PROBLEM TO SOLVE: Recast the rows below as a Markdown table with two columns, No. and Line, numbering each row and skipping any blank lines.

SUPPLIED MATERIAL:
::::
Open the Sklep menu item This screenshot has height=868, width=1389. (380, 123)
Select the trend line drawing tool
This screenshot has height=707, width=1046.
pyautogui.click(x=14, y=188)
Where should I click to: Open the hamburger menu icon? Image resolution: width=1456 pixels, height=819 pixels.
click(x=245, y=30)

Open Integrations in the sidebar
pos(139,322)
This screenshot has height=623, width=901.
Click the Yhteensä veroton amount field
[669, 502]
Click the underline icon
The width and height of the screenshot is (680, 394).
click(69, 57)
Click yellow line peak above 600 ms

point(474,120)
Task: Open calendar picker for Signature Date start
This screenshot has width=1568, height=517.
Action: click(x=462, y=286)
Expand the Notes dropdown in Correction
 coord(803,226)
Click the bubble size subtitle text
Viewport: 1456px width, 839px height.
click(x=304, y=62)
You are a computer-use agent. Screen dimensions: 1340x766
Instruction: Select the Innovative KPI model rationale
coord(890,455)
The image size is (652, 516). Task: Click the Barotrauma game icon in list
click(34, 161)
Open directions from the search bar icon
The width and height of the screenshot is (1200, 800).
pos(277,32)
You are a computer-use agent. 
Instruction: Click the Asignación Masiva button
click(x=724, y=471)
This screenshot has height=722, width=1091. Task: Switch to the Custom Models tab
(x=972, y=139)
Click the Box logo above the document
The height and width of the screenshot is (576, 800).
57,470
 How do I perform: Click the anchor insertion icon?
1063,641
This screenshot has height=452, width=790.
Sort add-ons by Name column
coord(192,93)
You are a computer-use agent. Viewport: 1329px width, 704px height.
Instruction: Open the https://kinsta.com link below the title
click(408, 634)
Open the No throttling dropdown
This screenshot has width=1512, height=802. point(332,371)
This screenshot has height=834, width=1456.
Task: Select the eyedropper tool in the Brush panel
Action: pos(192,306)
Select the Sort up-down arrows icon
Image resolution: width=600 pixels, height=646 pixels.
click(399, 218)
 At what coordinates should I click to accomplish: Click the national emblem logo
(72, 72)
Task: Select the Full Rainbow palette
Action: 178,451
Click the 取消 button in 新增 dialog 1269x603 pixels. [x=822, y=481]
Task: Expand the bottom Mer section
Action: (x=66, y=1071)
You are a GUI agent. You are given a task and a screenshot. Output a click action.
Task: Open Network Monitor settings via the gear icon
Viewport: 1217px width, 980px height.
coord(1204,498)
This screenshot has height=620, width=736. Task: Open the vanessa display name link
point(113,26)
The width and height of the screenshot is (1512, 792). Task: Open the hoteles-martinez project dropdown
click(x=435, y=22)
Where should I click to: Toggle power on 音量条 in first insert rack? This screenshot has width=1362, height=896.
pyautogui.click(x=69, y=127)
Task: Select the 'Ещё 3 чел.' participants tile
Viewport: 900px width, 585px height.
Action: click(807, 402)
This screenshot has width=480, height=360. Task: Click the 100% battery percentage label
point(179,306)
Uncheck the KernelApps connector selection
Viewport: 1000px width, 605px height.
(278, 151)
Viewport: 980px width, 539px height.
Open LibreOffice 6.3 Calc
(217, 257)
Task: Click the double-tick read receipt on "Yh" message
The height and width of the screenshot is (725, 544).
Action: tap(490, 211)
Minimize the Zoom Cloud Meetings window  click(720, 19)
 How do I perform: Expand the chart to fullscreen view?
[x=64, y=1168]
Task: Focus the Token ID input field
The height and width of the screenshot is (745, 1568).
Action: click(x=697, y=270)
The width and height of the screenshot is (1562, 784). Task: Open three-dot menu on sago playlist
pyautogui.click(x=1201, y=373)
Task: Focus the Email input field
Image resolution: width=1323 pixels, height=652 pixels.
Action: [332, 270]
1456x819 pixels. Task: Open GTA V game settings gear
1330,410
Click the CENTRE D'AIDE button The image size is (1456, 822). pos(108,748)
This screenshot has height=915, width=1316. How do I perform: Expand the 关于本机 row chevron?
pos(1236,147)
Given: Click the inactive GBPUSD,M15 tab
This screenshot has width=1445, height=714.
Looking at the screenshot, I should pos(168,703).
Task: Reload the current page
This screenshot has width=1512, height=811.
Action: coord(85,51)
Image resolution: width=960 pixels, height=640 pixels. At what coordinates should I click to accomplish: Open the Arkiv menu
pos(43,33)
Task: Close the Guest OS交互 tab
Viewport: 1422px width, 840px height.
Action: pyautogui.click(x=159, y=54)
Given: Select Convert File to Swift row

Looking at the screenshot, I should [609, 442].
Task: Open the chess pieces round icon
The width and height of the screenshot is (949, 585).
::::
CORRECT OUTPUT:
| No. | Line |
|---|---|
| 1 | Open the Sklep menu item This screenshot has height=868, width=1389. (380, 123) |
| 2 | Select the trend line drawing tool |
| 3 | This screenshot has height=707, width=1046. |
| 4 | pyautogui.click(x=14, y=188) |
| 5 | Where should I click to: Open the hamburger menu icon? Image resolution: width=1456 pixels, height=819 pixels. |
| 6 | click(x=245, y=30) |
| 7 | Open Integrations in the sidebar |
| 8 | pos(139,322) |
| 9 | This screenshot has height=623, width=901. |
| 10 | Click the Yhteensä veroton amount field |
| 11 | [669, 502] |
| 12 | Click the underline icon |
| 13 | The width and height of the screenshot is (680, 394). |
| 14 | click(69, 57) |
| 15 | Click yellow line peak above 600 ms |
| 16 | point(474,120) |
| 17 | Task: Open calendar picker for Signature Date start |
| 18 | This screenshot has width=1568, height=517. |
| 19 | Action: click(x=462, y=286) |
| 20 | Expand the Notes dropdown in Correction |
| 21 |  coord(803,226) |
| 22 | Click the bubble size subtitle text |
| 23 | Viewport: 1456px width, 839px height. |
| 24 | click(x=304, y=62) |
| 25 | You are a computer-use agent. Screen dimensions: 1340x766 |
| 26 | Instruction: Select the Innovative KPI model rationale |
| 27 | coord(890,455) |
| 28 | The image size is (652, 516). Task: Click the Barotrauma game icon in list |
| 29 | click(34, 161) |
| 30 | Open directions from the search bar icon |
| 31 | The width and height of the screenshot is (1200, 800). |
| 32 | pos(277,32) |
| 33 | You are a computer-use agent.  |
| 34 | Instruction: Click the Asignación Masiva button |
| 35 | click(x=724, y=471) |
| 36 | This screenshot has height=722, width=1091. Task: Switch to the Custom Models tab |
| 37 | (x=972, y=139) |
| 38 | Click the Box logo above the document |
| 39 | The height and width of the screenshot is (576, 800). |
| 40 | 57,470 |
| 41 |  How do I perform: Click the anchor insertion icon? |
| 42 | 1063,641 |
| 43 | This screenshot has height=452, width=790. |
| 44 | Sort add-ons by Name column |
| 45 | coord(192,93) |
| 46 | You are a computer-use agent. Viewport: 1329px width, 704px height. |
| 47 | Instruction: Open the https://kinsta.com link below the title |
| 48 | click(408, 634) |
| 49 | Open the No throttling dropdown |
| 50 | This screenshot has width=1512, height=802. point(332,371) |
| 51 | This screenshot has height=834, width=1456. |
| 52 | Task: Select the eyedropper tool in the Brush panel |
| 53 | Action: pos(192,306) |
| 54 | Select the Sort up-down arrows icon |
| 55 | Image resolution: width=600 pixels, height=646 pixels. |
| 56 | click(399, 218) |
| 57 |  At what coordinates should I click to accomplish: Click the national emblem logo |
| 58 | (72, 72) |
| 59 | Task: Select the Full Rainbow palette |
| 60 | Action: 178,451 |
| 61 | Click the 取消 button in 新增 dialog 1269x603 pixels. [x=822, y=481] |
| 62 | Task: Expand the bottom Mer section |
| 63 | Action: (x=66, y=1071) |
| 64 | You are a GUI agent. You are given a task and a screenshot. Output a click action. |
| 65 | Task: Open Network Monitor settings via the gear icon |
| 66 | Viewport: 1217px width, 980px height. |
| 67 | coord(1204,498) |
| 68 | This screenshot has height=620, width=736. Task: Open the vanessa display name link |
| 69 | point(113,26) |
| 70 | The width and height of the screenshot is (1512, 792). Task: Open the hoteles-martinez project dropdown |
| 71 | click(x=435, y=22) |
| 72 | Where should I click to: Toggle power on 音量条 in first insert rack? This screenshot has width=1362, height=896. |
| 73 | pyautogui.click(x=69, y=127) |
| 74 | Task: Select the 'Ещё 3 чел.' participants tile |
| 75 | Viewport: 900px width, 585px height. |
| 76 | Action: click(807, 402) |
| 77 | This screenshot has width=480, height=360. Task: Click the 100% battery percentage label |
| 78 | point(179,306) |
| 79 | Uncheck the KernelApps connector selection |
| 80 | Viewport: 1000px width, 605px height. |
| 81 | (278, 151) |
| 82 | Viewport: 980px width, 539px height. |
| 83 | Open LibreOffice 6.3 Calc |
| 84 | (217, 257) |
| 85 | Task: Click the double-tick read receipt on "Yh" message |
| 86 | The height and width of the screenshot is (725, 544). |
| 87 | Action: tap(490, 211) |
| 88 | Minimize the Zoom Cloud Meetings window  click(720, 19) |
| 89 |  How do I perform: Expand the chart to fullscreen view? |
| 90 | [x=64, y=1168] |
| 91 | Task: Focus the Token ID input field |
| 92 | The height and width of the screenshot is (745, 1568). |
| 93 | Action: click(x=697, y=270) |
| 94 | The width and height of the screenshot is (1562, 784). Task: Open three-dot menu on sago playlist |
| 95 | pyautogui.click(x=1201, y=373) |
| 96 | Task: Focus the Email input field |
| 97 | Image resolution: width=1323 pixels, height=652 pixels. |
| 98 | Action: [332, 270] |
| 99 | 1456x819 pixels. Task: Open GTA V game settings gear |
| 100 | 1330,410 |
| 101 | Click the CENTRE D'AIDE button The image size is (1456, 822). pos(108,748) |
| 102 | This screenshot has height=915, width=1316. How do I perform: Expand the 关于本机 row chevron? |
| 103 | pos(1236,147) |
| 104 | Given: Click the inactive GBPUSD,M15 tab |
| 105 | This screenshot has width=1445, height=714. |
| 106 | Looking at the screenshot, I should pos(168,703). |
| 107 | Task: Reload the current page |
| 108 | This screenshot has width=1512, height=811. |
| 109 | Action: coord(85,51) |
| 110 | Image resolution: width=960 pixels, height=640 pixels. At what coordinates should I click to accomplish: Open the Arkiv menu |
| 111 | pos(43,33) |
| 112 | Task: Close the Guest OS交互 tab |
| 113 | Viewport: 1422px width, 840px height. |
| 114 | Action: pyautogui.click(x=159, y=54) |
| 115 | Given: Select Convert File to Swift row |
| 116 | Looking at the screenshot, I should [609, 442]. |
| 117 | Task: Open the chess pieces round icon |
| 118 | The width and height of the screenshot is (949, 585). |